The Knights of Columbus


Cunningham_formal_robes Pilgrims visiting the Basilica of the National Shrine of the Immaculate Conception are always impressed with its magnificent and expansive space and the beautiful chapels that celebrate the love and devotion given to the Blessed Mother embedded in the culture of the many nationalities that now are at home here in the U.S.
The beauty of the Basilica is enhanced when this sacred space is filled to overflowing with men and women of every age and background giving praise to God and honoring the Mother of the Son of God. Such was the case last week when approximately 90 bishops and 200 priests joined more than 2,500 members of the Knights of Columbus and their families at the opening Mass for their annual convention. It was a glorious and inspiring sight to behold!
I was privileged to be there. The occasion gave me an opportunity to reflect on the history of this great fraternal order and the contributions made by its members to the church, to society at large and to our diocese in particular.

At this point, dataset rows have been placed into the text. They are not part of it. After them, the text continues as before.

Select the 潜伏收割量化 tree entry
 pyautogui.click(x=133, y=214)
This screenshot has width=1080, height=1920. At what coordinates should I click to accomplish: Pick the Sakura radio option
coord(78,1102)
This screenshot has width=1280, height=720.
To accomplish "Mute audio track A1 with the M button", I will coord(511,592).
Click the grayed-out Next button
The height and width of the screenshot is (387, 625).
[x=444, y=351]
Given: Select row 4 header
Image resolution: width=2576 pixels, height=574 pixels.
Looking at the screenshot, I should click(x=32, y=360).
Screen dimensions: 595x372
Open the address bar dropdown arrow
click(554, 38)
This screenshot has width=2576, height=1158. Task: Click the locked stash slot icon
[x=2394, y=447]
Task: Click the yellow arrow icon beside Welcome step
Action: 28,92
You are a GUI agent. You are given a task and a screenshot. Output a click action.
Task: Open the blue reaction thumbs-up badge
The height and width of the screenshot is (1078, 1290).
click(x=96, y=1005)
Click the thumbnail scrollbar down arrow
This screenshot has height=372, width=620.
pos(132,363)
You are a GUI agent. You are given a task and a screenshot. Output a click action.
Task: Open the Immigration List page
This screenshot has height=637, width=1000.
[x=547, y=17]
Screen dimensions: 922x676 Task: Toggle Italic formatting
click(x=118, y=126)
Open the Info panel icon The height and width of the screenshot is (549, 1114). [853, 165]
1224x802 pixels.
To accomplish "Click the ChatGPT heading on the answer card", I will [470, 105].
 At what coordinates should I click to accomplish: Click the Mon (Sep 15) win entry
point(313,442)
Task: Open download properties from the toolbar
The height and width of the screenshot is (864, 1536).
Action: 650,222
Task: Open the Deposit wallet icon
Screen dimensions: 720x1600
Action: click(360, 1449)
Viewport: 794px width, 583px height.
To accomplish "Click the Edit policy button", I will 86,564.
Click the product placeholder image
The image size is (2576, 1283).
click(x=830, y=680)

Most Catholics know the Knights of Columbus through the Fourth Degree Color Corps which is frequently present at solemn church functions. They are easily recognizable with their varied colored capes and ceremonial regalia. Their presence adds a special dignity on these occasions. Personally, I appreciate the sacrifice that these men make to travel and be present at so many liturgical functions throughout our diocese.
While the members of the Fourth Degree add much to our Church ceremonies, thousands more Knights of Columbus work in quiet and hidden ways behind the scenes. Have you ever wondered about the origin of the Knights, their membership, activities and service?
This fraternal order fulfills the pioneering vision of Father Michael J. McGivney, a young parish priest concerned about the needs of the people that he served in New Haven, Conn. Factory accidents and spreading disease had left too many widows and orphans in his community. Desiring to meet these economic and social needs and to keep men close to the Church, Father McGivney called together a handful of men to establish a fraternal order that would benefit society similar to organizations that existed in the secular world. From this small beginning in the basement of St. Mary’s Church, the Knights of Columbus have grown to more than 14,000 councils and 1.8 million members on three continents. In our own diocese we have 42 councils and more than 6,100 members performing a multitude of good works.
The Knights have always been noted for “solidarity with their priests.” Today they continue to support our priests most assuredly with prayer, public affirmation and sincere appreciation for their vocation. 
They also support our seminarians in many ways. The Knights stay in touch with our seminarians when they are away at school, keeping them informed about happenings in the diocese. Through the annual Bishop’s Burse Dinner, they provide financial assistance for the education of seminarians, including assistance with the purchase of textbooks. The RSVP fund helps to meet the personal needs of our students for the priesthood and of young women in formation for Consecrated Life. The Knights are present supporting our young priests and seminarians with promotional and financial assistance at the various Men in Black games.
Through the proceeds of their Charitable and Benevolent Fund, they are active in programs assisting the disabled. They are advocates for legislation that addresses a wide array of issues affecting the moral order in our society. They advocate the positions of the Church on the local, state and national levels. Their humanitarian efforts during Hurricane Katrina, and most recently during the devastating earthquake in Haiti, are well known. In Haiti they have pledged wheelchairs for the disabled and artificial limbs for the young who have lost an arm or a leg as a result of the earthquake. In 2009, the Knights world-wide donated $157,105, 867 to fund programs and activities and spent 69,251,926 hours in volunteer service. Our parishes also benefit from specific projects undertaken by the local councils.
All of this activity is rooted in their spirituality. Underlying each action and deep within the heart of each Knight is the recognition of the beauty of our Catholic faith and an implicit desire to do all that he can to care for the needs of another. The first sign of a true Knight is that he is a man of faith.
Father McGivney’s initial vision of an apostolate to foster not only the profession of one’s Catholic faith, but to put that faith into action has borne much fruit over the last 128 years. It is my prayer that such faith-filled works will bear still greater fruit in the years to come, here in the Diocese of Syracuse and throughout the Church.